Tuesday, January 13, 2009

Participation and Dignity

I read the New Yorker article about Van Jones yesterday. It made me think about dignity.

Long before The Carrot Project became The Carrot Project, I went to talk to a wise and mumbly friend of mine about the website with which I was planning on saving the world.

I talked about educated and purposeful consumption, about corporate social responsibility, about demand and support and a race to the top.

The wise friend listened. She paced and pondered. And she finally mumbled. I think the essence here is dignity, she said. People need dignity in their work.

She went on. I listened. And thought. And wondered. And asked questions.

And dug for an understanding of that dignity. And only made it partway there.

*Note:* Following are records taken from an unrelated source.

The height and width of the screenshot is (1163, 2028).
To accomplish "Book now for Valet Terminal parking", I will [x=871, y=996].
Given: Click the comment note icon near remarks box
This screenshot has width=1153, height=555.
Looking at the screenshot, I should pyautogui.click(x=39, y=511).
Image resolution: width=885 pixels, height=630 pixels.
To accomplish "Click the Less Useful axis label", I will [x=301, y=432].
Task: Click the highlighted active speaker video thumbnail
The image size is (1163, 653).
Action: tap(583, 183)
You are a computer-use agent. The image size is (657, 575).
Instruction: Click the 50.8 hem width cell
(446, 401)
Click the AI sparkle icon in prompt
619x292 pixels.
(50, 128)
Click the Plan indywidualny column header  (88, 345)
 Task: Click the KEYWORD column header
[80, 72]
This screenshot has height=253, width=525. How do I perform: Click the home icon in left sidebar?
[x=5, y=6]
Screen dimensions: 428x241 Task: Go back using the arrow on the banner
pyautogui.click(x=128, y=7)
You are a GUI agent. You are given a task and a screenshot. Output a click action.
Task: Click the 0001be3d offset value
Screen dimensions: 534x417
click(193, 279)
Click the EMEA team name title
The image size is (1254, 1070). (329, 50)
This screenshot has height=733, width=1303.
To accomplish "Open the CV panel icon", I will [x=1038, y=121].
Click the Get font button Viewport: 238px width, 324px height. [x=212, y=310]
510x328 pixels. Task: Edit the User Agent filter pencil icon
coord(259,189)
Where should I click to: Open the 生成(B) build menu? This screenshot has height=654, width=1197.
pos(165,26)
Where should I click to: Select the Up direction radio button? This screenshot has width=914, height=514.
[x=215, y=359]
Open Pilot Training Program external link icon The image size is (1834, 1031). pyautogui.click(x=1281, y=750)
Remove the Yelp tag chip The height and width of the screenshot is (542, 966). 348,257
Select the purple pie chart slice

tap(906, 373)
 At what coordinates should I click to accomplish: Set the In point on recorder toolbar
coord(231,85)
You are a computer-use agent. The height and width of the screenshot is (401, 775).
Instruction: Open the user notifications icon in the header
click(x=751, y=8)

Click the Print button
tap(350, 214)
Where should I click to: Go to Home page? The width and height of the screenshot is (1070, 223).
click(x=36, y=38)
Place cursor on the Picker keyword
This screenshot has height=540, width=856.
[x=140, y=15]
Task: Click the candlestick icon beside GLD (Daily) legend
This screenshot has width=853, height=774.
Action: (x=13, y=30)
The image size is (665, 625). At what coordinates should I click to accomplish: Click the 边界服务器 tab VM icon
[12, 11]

But maybe Van Jones can help me get me closer.

He wants to solve two problems at once. He wants to employ one at risk resource, poor people, to heal and protect another, the natural world.

He wants the government to invest in energy efficiency, energy infrastructure, and clean energy production. And he wants the investment dollars to train a new workforce and pay them to build windmills, lay transmission cables, and weatherize buildings.

He wants take a huge piece of the most important work to be done and entrust it to forgotten people in economically stagnant communities. He wants to walk into those communities, ask those people if they want change, and then give them the tools to meaningfully participate in the creation of a new world.

And maybe that's the dignity my friend mumbled that day, the dignity she connected to my desire to support the crunchiest businesses. Maybe dignified work does more than just earn a paycheck. And maybe the next generation of dignified workers will wear Van Jones's green collars.